Task item: Copying exactly, give the lines in the material below from the one with "For every named target in this 1203×2576" to the one with "Talento, Formación y Oportunidades.", ends included, and nothing besides.

Provided material:
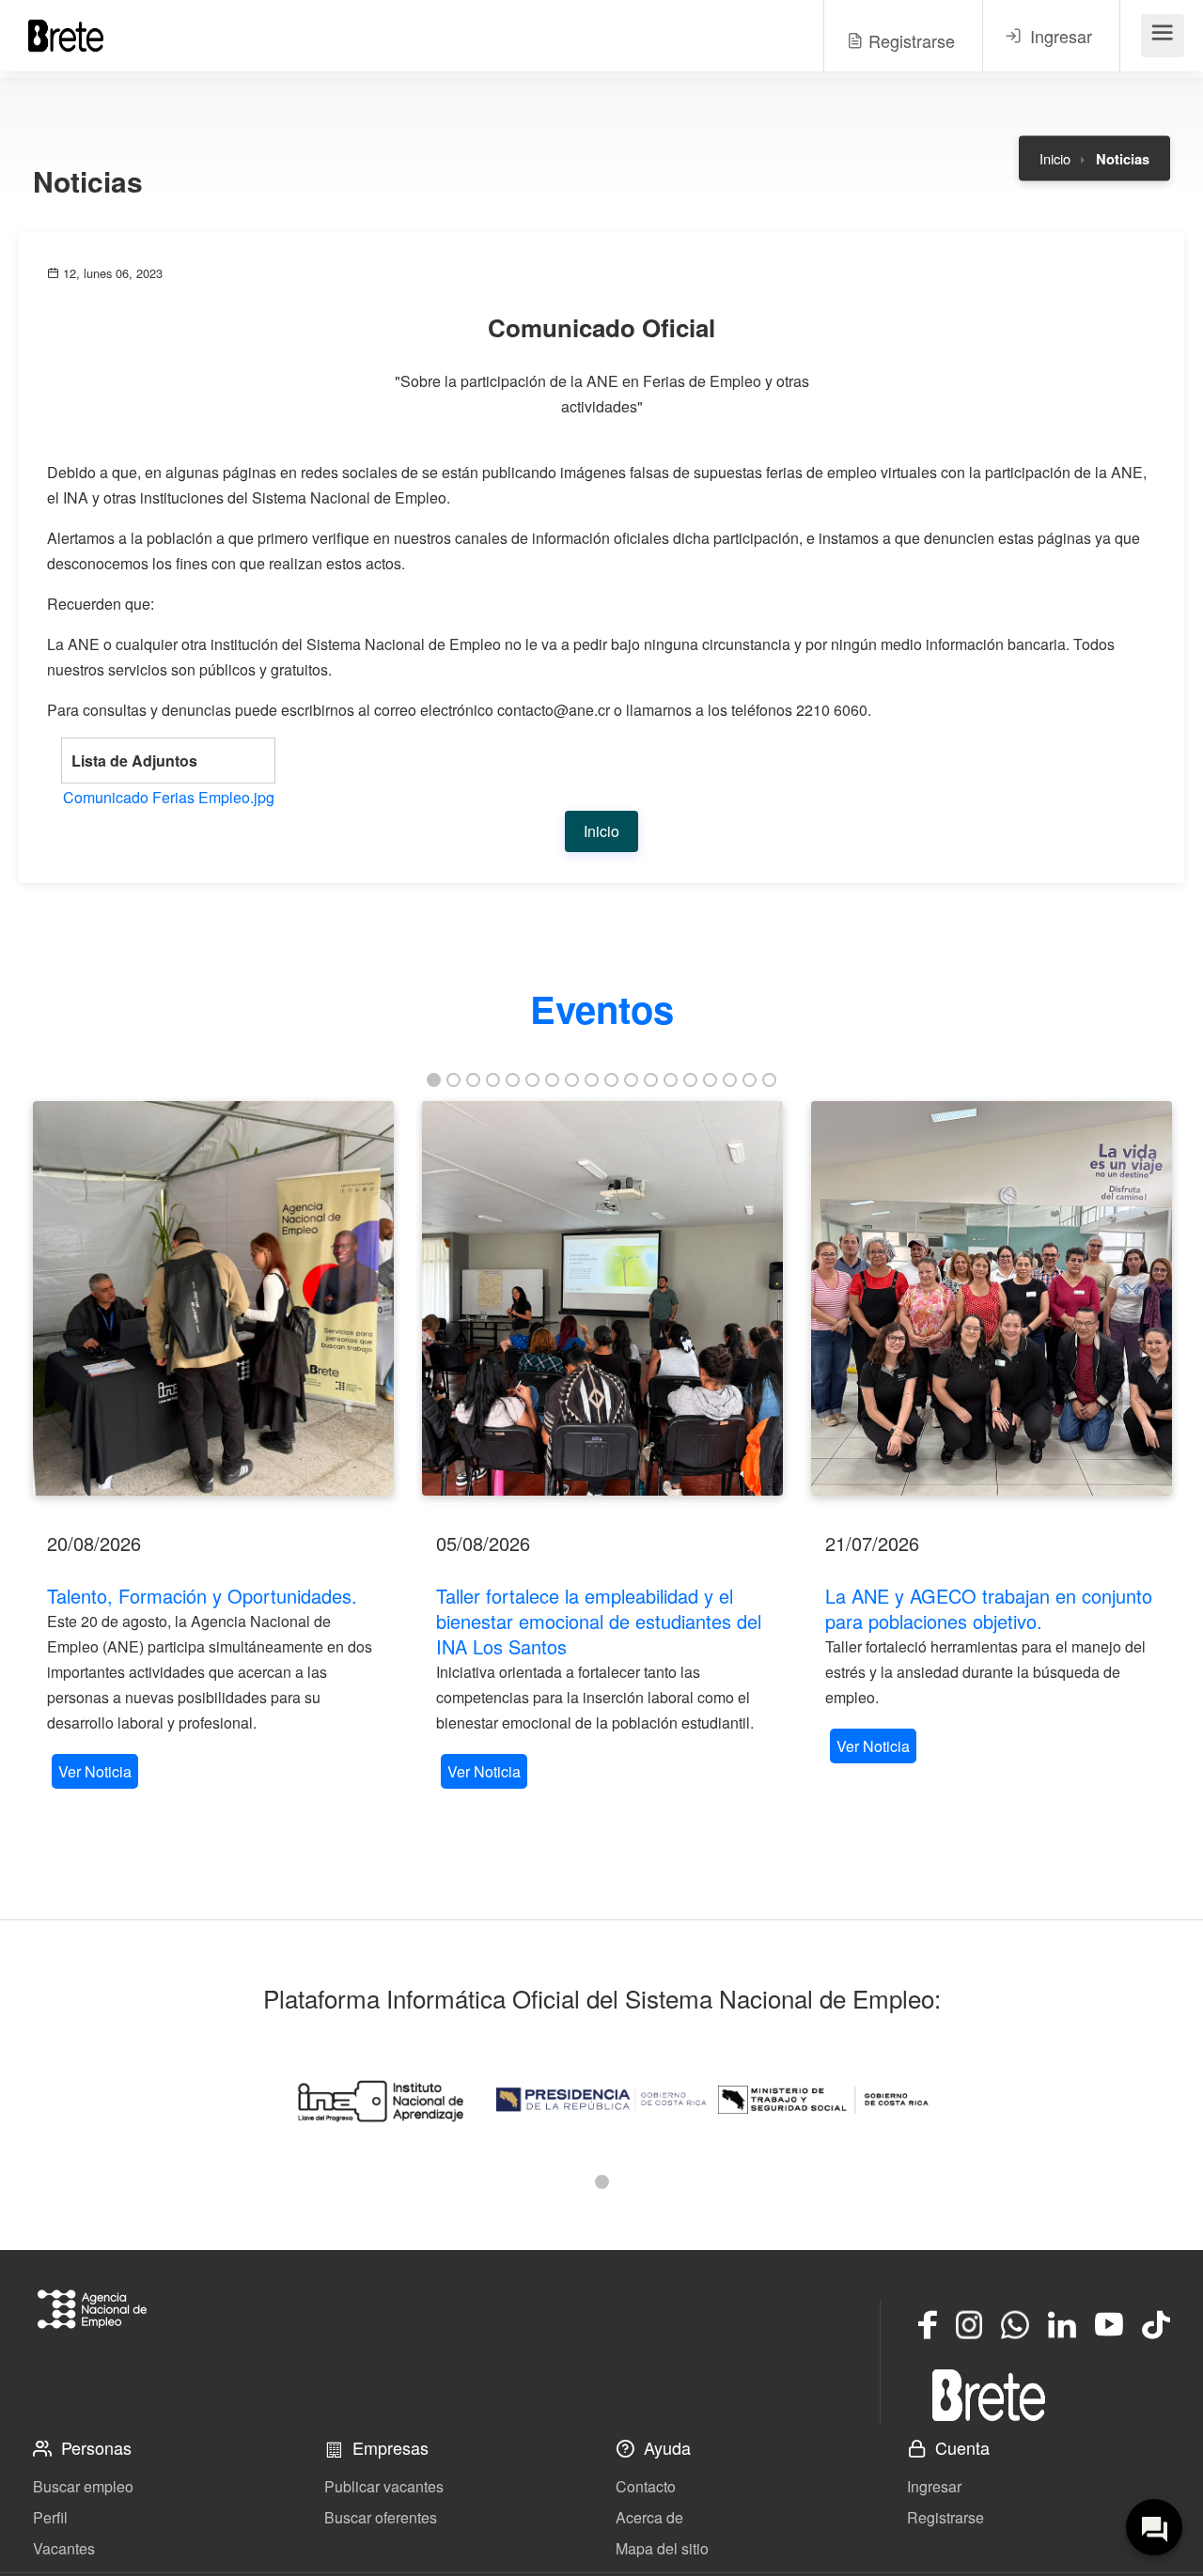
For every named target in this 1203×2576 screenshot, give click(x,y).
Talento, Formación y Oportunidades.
* * *
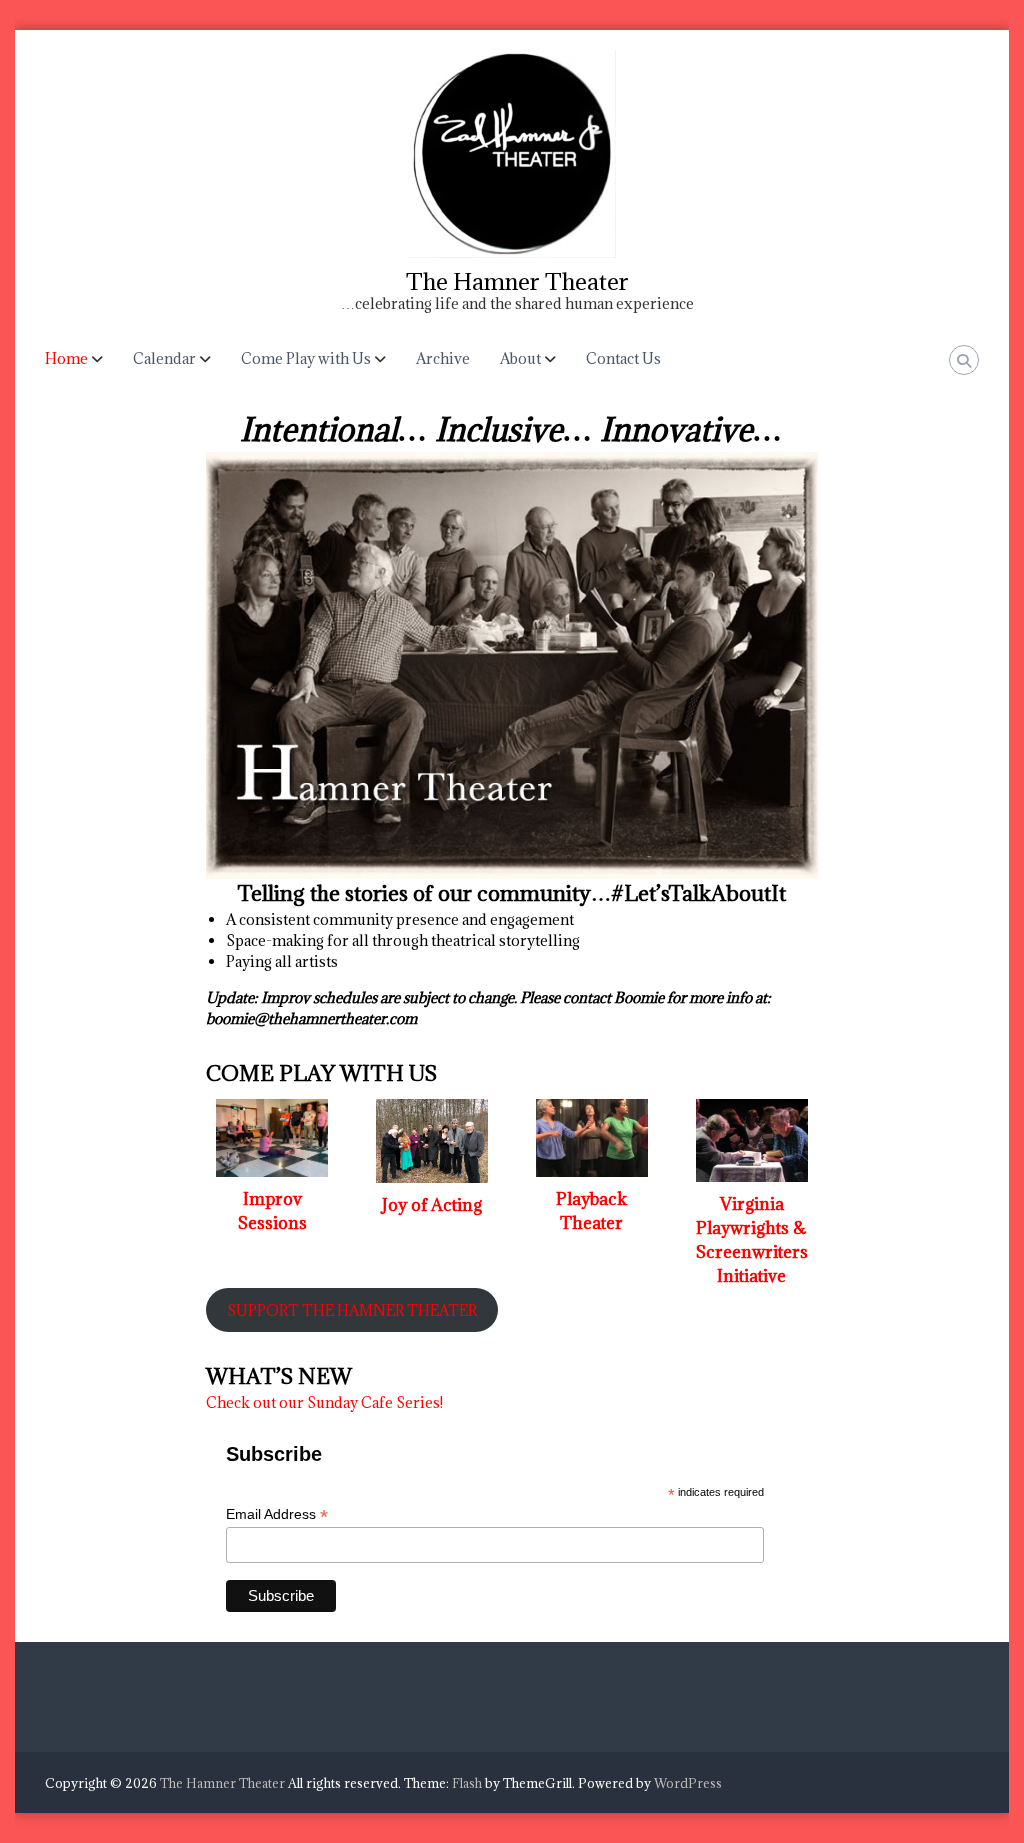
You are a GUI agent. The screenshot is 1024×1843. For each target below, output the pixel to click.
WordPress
* * *
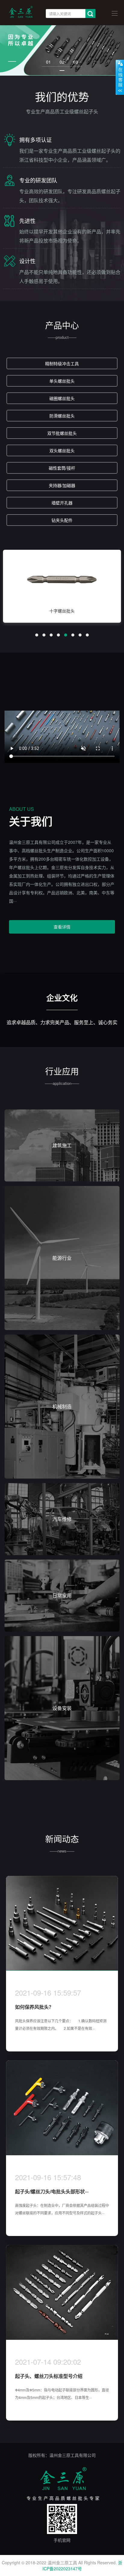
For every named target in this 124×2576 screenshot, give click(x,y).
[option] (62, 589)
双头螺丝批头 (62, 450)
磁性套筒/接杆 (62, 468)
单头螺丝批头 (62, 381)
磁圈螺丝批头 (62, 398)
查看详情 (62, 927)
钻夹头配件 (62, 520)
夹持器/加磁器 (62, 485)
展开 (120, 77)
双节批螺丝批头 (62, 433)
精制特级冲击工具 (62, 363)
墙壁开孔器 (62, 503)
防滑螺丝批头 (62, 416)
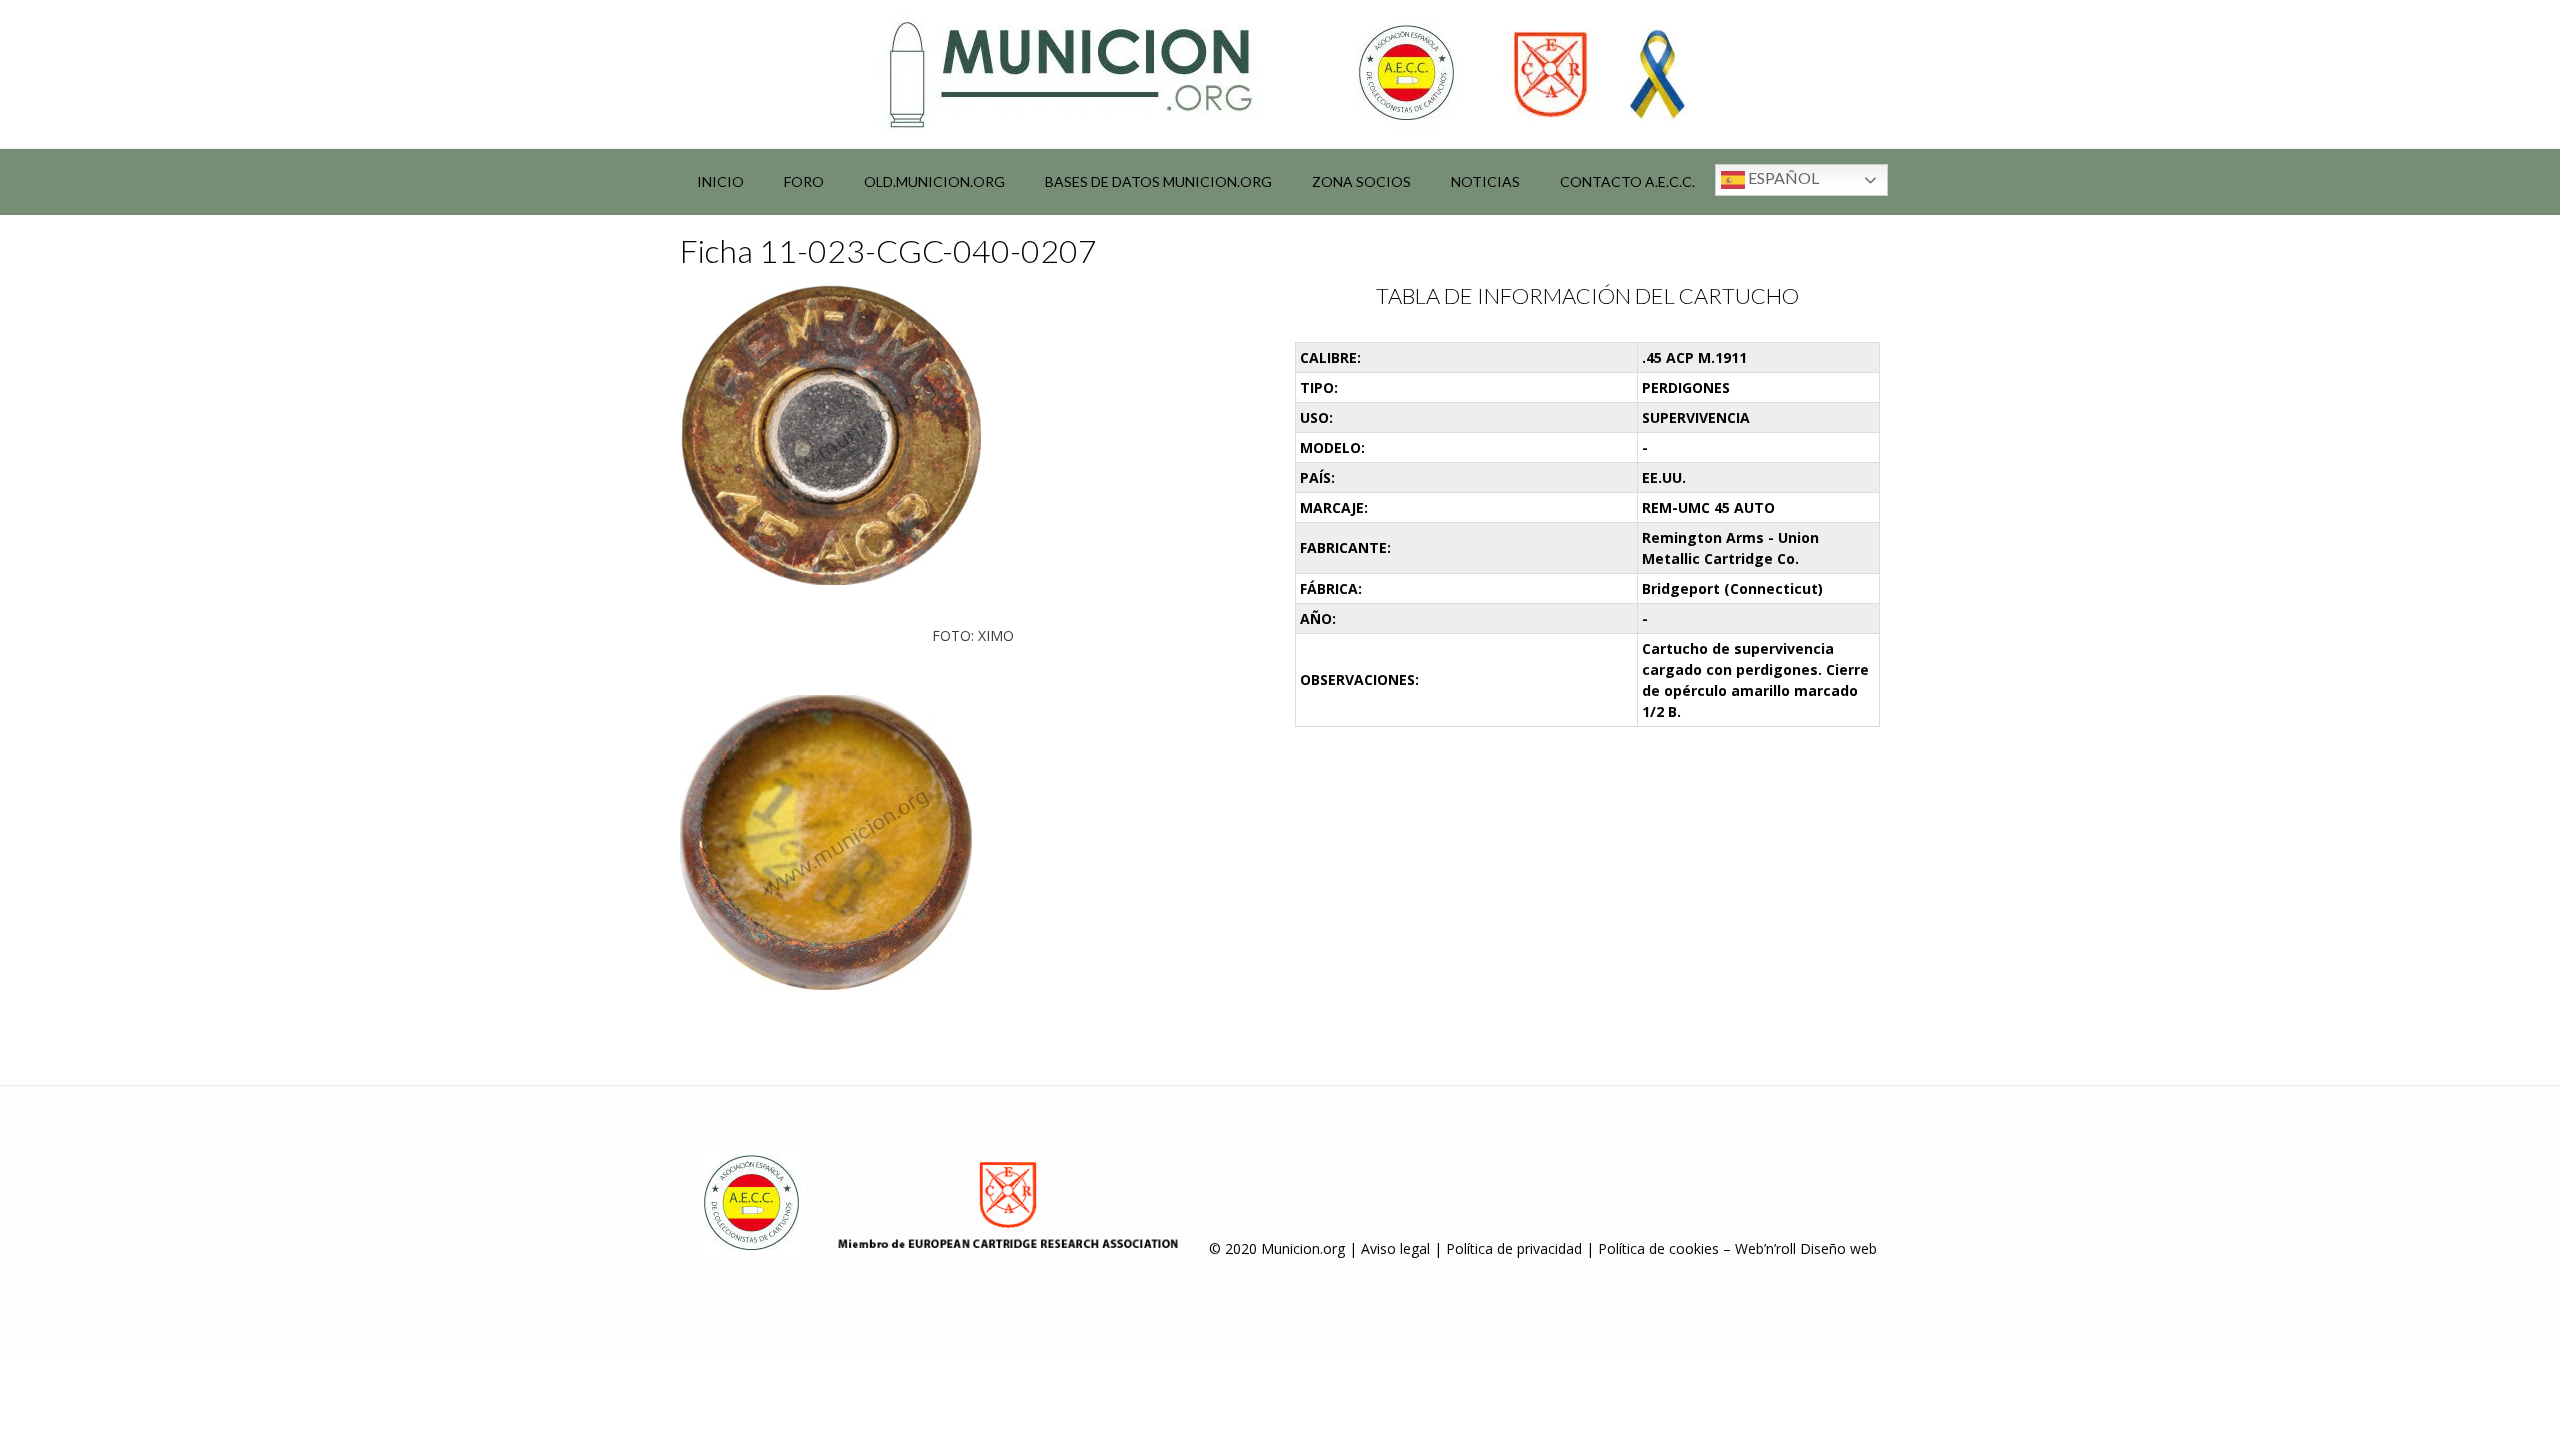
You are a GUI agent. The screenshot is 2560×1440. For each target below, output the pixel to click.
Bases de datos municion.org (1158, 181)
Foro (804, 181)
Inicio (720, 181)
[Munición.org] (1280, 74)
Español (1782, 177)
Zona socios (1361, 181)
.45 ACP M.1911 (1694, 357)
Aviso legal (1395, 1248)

Result:
For every named target in this 1203×2576 screenshot, give click(x,y).
Talento, Formación y Oportunidades.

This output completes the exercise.